If you try to project any modern sensibilities onto the classic Rodgers and Hammerstein musical Oklahoma! it could easily be considered problematic. From courtship rituals that barely require consent to its aggressively all-white cast, the film runs the gamut of outdated middle-American clichés. However, taken for what it is – a musical tribute to a bygone era of American wholesomeness that perhaps never was — and considered within the proper historical context, the film is an incredibly fun piece of saccharine Americana. Fueled by a set of impeccably catchy show tunes, Oklahoma! paints a portrait of prairie life that is so absurdly joyful that it is almost impossible not to have fun with the good natured banality of it all.

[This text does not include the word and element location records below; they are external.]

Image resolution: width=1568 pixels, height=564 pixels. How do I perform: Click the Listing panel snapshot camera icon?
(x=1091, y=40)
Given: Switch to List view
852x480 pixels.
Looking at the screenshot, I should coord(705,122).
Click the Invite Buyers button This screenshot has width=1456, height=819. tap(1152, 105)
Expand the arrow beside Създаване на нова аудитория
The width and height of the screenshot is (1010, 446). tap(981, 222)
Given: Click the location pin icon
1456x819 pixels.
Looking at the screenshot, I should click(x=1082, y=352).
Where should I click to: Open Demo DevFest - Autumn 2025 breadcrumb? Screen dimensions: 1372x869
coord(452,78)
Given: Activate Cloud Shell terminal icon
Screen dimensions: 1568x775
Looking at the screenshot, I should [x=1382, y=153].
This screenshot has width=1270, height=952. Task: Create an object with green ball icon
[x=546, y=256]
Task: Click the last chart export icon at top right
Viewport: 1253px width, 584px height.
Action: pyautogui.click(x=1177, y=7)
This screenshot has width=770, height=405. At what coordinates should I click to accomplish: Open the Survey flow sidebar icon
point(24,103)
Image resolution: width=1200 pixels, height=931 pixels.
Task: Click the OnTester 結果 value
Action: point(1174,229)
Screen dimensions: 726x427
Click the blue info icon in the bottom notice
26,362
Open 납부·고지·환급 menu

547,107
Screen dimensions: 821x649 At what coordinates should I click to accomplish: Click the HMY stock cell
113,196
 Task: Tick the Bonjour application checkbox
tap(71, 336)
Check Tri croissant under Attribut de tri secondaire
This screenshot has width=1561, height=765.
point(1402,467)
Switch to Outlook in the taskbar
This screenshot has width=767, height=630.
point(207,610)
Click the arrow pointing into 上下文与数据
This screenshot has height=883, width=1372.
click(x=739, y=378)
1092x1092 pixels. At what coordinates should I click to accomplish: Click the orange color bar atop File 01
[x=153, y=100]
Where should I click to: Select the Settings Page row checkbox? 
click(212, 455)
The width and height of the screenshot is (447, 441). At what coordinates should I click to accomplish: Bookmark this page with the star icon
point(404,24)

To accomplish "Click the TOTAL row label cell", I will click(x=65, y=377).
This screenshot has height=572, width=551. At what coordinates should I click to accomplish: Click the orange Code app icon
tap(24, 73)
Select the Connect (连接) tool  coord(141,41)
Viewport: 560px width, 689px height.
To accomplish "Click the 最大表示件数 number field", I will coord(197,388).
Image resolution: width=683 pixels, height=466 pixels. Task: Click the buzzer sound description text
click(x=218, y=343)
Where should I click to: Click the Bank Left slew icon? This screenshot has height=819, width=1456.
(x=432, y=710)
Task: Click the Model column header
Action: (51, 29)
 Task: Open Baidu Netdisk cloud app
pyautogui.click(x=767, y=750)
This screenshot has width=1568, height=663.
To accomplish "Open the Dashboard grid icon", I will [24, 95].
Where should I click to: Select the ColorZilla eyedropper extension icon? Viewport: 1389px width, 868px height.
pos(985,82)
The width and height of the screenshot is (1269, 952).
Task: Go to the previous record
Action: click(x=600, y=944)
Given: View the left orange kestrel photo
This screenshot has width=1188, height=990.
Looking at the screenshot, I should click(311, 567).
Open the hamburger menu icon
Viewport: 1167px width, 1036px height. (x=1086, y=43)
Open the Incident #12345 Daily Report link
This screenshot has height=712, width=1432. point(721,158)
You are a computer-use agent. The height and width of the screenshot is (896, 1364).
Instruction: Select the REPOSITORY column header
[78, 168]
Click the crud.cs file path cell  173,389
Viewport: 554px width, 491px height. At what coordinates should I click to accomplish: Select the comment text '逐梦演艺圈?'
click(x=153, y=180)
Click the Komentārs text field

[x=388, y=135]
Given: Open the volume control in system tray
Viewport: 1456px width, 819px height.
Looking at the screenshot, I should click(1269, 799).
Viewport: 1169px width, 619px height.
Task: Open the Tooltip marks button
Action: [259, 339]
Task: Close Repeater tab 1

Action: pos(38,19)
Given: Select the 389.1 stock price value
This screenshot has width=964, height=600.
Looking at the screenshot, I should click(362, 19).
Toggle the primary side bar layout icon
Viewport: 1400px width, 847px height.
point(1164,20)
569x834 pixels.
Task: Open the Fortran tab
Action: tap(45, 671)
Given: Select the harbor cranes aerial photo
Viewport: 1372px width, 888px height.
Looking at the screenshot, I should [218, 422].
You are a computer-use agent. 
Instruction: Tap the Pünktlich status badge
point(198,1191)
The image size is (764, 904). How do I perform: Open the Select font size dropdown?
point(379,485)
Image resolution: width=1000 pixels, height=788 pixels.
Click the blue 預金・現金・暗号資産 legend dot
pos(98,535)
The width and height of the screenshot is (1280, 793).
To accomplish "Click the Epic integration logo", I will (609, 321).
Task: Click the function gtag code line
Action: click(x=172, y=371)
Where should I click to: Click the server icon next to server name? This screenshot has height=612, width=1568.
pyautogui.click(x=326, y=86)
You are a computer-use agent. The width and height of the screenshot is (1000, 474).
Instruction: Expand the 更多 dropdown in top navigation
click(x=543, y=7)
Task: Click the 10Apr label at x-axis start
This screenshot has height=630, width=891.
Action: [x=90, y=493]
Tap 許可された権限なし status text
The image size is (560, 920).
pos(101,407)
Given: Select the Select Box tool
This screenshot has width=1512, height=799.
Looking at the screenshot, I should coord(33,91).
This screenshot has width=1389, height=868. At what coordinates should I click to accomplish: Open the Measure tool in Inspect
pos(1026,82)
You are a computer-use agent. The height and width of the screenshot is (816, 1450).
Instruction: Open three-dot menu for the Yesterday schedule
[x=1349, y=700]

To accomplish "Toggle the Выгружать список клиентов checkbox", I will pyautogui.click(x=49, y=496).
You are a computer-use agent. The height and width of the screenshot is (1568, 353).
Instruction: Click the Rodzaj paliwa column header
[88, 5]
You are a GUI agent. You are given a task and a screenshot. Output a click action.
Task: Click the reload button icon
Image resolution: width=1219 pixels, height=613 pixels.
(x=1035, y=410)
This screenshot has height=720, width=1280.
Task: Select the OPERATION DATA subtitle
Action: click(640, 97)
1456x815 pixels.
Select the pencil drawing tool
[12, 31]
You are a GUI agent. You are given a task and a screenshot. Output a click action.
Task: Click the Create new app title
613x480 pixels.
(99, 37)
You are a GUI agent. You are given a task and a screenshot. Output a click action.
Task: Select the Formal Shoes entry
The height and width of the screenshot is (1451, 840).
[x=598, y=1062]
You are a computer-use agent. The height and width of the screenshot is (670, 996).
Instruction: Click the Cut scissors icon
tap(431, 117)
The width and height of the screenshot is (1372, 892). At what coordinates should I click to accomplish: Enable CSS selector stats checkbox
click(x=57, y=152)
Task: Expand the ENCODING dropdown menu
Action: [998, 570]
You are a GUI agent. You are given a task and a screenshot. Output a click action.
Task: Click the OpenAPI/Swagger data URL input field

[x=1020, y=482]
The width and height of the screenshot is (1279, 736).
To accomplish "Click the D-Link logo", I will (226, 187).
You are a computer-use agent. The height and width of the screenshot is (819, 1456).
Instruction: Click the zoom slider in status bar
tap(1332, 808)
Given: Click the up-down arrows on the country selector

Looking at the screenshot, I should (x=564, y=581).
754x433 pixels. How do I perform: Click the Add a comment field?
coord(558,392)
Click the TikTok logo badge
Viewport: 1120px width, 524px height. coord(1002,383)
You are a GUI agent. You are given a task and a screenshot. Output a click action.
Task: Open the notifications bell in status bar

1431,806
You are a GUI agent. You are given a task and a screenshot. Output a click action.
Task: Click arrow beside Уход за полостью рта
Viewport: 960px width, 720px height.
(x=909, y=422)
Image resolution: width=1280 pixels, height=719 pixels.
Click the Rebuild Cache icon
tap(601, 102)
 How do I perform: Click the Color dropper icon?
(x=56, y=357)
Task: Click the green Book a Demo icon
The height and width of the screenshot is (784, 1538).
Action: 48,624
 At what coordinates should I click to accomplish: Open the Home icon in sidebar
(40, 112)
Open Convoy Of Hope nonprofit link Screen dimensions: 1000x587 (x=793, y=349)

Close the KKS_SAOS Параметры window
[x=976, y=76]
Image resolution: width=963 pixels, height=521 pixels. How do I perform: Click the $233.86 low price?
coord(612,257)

Oklahoma! tells the story of a small town box social that is being thrown as a fundraiser for the local schoolhouse. If that string of words doesn’t seem quaint enough, the plot largely concerns the deeply political question of who is going to drive who to the event, and in what mode of conveyance they might travel. The narrative is dominated by a pair of love triangles The first centers around Laurey (Shirley “Marian the Librarian” Jones), who is deeply in love with a chipper cowboy named Curly (Gordon MacRae), but is already committed to commuting with creepy farmhand Jud (Rod Steiger). Meanwhile, equally jovial cowboy Will Parker (Gene Nelson) returns home on a train, to find that his sweetheart Ado Annie (Gloria Grahame) has become infatuated with itinerant peddler Ali Hakim (Eddie Albert). It is all high drama in a town where the cowboys learn to tap dance while the ladies are busy doing ballet in their boudoirs.
As the throuples continue to woo each other, the film becomes a pastiche of charmingly antiquated small town life. Women tastefully skinny dip behind conveniently placed bushes. Cowboys tap dance through twirling lassos and on the tops of moving trains. The men are so emotionally stunted that their idea of small talk revolves around suicide and songs about funerals, while the women are commodified as auctioned lunches. And a savvy businessman can buy an unlicensed gun at a school function for a mere eighteen dollars. It’s basically the American frontier dream, but with a lot more bleached smiles.
While it is certainly fun to laugh at the idealized simplicity of a turn of the century love story filtered through the lens of 1950s propriety , the strength of any musical of course lies in its songs. By this measure, Oklahoma! is a tour de force, chock full of infectious entries in The Great American Songbook. “Oh What a Beautiful Mornin’” is intoxicatingly cheerful, while “The Surrey with the Fringe on Top” will have you tapping your toes even as it has you reaching for your dictionary. The lyrics of “I Cain’t Say No” somehow manage to both empower women in a repressive sexual environment while denying them any agency in it, making for a song that is both ridiculous and a ridiculously fun sing-along. “People Will Say We’re In Love” is a perfectly romantic ballad that would be right at home as the intermission of any good barn wedding. And the show-stopping title number will have you belting out the only word you can actually remember for days to come.
The low point of the film is a fifteen minute drug-induced interpretive dance dream sequence that ends with a murder in an expressionist nightmare field. Yet even this highly skippable sequence can be a great source of fun if you break through the tedium by irreverently reminding yourself every few minutes that the dance number is still going on, and still getting progressively weirder with each new music cue.
Verdict: 4 out of 5 Stars.
Even in its most extraneous moments, Oklahoma! never stops being fun. Some moments can be appreciated genuinely, some moments can be appreciated ironically. Either way, it will have you laughing and singing from beginning to end. The film is propelled by the powerful combination of Richard Rodgers’ music and Oscar Hammerstein’s lyrics, which help elevate a largely forgettable story to the level of classic. It is a family friendly romp through the heartland, and a true classic for aficionados of the musical genre or unbridled sentimentality.